[DATA EXTRACTS]
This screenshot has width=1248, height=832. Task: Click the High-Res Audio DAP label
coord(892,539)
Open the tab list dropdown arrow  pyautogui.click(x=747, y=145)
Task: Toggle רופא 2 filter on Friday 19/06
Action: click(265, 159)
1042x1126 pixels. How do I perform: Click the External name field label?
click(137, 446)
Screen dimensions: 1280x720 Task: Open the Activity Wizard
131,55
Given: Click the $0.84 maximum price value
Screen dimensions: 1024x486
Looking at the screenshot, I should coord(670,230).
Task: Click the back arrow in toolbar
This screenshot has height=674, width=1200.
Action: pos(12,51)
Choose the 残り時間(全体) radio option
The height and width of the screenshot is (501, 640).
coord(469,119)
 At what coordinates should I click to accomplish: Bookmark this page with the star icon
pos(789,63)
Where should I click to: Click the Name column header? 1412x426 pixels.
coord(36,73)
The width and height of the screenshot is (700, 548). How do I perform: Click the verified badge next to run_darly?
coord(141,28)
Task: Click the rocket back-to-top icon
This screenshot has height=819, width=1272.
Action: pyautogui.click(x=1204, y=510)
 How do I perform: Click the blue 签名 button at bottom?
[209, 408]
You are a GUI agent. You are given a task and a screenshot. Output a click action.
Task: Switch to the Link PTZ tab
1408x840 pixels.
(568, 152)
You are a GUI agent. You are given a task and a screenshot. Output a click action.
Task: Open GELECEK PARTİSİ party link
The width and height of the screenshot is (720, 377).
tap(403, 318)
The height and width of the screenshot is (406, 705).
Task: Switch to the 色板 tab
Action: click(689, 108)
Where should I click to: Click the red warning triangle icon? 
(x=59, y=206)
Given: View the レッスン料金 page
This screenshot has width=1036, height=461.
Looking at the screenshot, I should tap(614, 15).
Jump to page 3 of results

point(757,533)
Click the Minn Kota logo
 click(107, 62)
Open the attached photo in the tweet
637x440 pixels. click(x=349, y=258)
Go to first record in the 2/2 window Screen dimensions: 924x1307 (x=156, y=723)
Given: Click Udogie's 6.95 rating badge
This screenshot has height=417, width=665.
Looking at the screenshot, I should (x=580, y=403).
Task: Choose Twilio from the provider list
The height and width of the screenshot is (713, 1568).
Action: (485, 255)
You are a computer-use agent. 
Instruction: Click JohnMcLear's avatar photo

[WORK REQUIRED]
Output all records verbatim.

[RESPONSE AREA]
This screenshot has width=1248, height=832. Task: Click the High-Res Audio DAP label
coord(892,539)
Open the tab list dropdown arrow  pyautogui.click(x=747, y=145)
Task: Toggle רופא 2 filter on Friday 19/06
Action: click(265, 159)
1042x1126 pixels. How do I perform: Click the External name field label?
click(137, 446)
Screen dimensions: 1280x720 Task: Open the Activity Wizard
131,55
Given: Click the $0.84 maximum price value
Screen dimensions: 1024x486
Looking at the screenshot, I should coord(670,230).
Task: Click the back arrow in toolbar
This screenshot has height=674, width=1200.
Action: pos(12,51)
Choose the 残り時間(全体) radio option
The height and width of the screenshot is (501, 640).
coord(469,119)
 At what coordinates should I click to accomplish: Bookmark this page with the star icon
pos(789,63)
Where should I click to: Click the Name column header? 1412x426 pixels.
coord(36,73)
The width and height of the screenshot is (700, 548). How do I perform: Click the verified badge next to run_darly?
coord(141,28)
Task: Click the rocket back-to-top icon
This screenshot has height=819, width=1272.
Action: pyautogui.click(x=1204, y=510)
 How do I perform: Click the blue 签名 button at bottom?
[209, 408]
You are a GUI agent. You are given a task and a screenshot. Output a click action.
Task: Switch to the Link PTZ tab
1408x840 pixels.
(568, 152)
You are a GUI agent. You are given a task and a screenshot. Output a click action.
Task: Open GELECEK PARTİSİ party link
The width and height of the screenshot is (720, 377).
tap(403, 318)
The height and width of the screenshot is (406, 705).
Task: Switch to the 色板 tab
Action: click(689, 108)
Where should I click to: Click the red warning triangle icon? 
(x=59, y=206)
Given: View the レッスン料金 page
This screenshot has width=1036, height=461.
Looking at the screenshot, I should tap(614, 15).
Jump to page 3 of results

point(757,533)
Click the Minn Kota logo
 click(107, 62)
Open the attached photo in the tweet
637x440 pixels. click(x=349, y=258)
Go to first record in the 2/2 window Screen dimensions: 924x1307 (x=156, y=723)
Given: Click Udogie's 6.95 rating badge
This screenshot has height=417, width=665.
Looking at the screenshot, I should (x=580, y=403).
Task: Choose Twilio from the provider list
The height and width of the screenshot is (713, 1568).
Action: (485, 255)
You are a computer-use agent. 
Instruction: Click JohnMcLear's avatar photo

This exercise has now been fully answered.